Bu kararın ayrıntılarını merak edenler için aşağıda açacağız ancak en çok merak edilen ‘neden’ sorusuna cevap arayalım.
Araştırmalarımız perde arkasında 3 ayrı neden olduğunu gösteriyor. Önem açısından sıralayamayacağımız bu 3 nedenden en ilginç olanı şirketlerin Merkez Bankası’nın ucuz kredi politikasını lehlerine kullanmaya başlamaları nedeniyle BDDK’nın bunun önünü alma isteği. İfade edilen şu: Bazı büyük ve kredibil şirketler hem özel hem kamu bankalarından büyük tutarda kredi alıyor. Bu şirketler yüzde 20’ye mal ettiği krediyi yüzde 50-60 ile Londra swap piyasalarında satıyor. Aradaki karı kolay gelir olarak yazıyor. Satılan bu Türk Lirası da daha sonra nasıl kullanılıyor bilinmiyor. Bu kullanımın TL’ye zarar vermemesi için biliyorsunuz kısa süre önce ‘tahsisli swap’ piyasasına izin verilmesi kararlaştırıldı. Yani yabancıya dedik ki, TL alabilirsin ama bunu bizim hisse senedimiz ve tahvillerimizde kullanmak şart. Bu anlattığımız gerekçenin doğruluğunu BDDK’nın iki gün önce aldığı başka bir karar perçinliyor.

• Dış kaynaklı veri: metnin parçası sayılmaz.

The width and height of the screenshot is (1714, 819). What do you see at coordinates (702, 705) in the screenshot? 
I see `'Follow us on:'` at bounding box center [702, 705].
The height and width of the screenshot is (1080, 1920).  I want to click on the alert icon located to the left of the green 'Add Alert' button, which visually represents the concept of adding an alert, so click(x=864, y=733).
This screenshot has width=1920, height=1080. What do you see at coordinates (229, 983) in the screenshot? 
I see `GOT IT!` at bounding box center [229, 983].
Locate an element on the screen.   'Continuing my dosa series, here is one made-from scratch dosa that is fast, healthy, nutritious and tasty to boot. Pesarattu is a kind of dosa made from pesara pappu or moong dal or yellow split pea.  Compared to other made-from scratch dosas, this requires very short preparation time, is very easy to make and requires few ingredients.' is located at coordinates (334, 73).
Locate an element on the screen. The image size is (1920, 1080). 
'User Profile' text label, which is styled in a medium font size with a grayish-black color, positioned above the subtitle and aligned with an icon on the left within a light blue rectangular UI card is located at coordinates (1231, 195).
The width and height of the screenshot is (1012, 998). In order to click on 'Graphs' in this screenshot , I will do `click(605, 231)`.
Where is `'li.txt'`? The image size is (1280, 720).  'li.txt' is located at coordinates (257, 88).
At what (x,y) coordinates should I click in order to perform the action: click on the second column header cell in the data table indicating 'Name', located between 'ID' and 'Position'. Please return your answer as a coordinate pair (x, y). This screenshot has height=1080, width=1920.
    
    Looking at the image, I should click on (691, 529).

Dün yapılan açıklamada “Şirketlerin, yurt dışı yerleşiklerce YP cinsinden ihraç edilmiş menkul kıymetler ve hisse senetleri ile yurt dışı yerleşiklerle yapılan ters repo gibi diğer parasal varlıkları da Karar kapsamındaki YP nakdi varlık tutarının hesaplamasına dahil edilecektir” söylemi de bu rahatsızlığı ortaya koyuyor.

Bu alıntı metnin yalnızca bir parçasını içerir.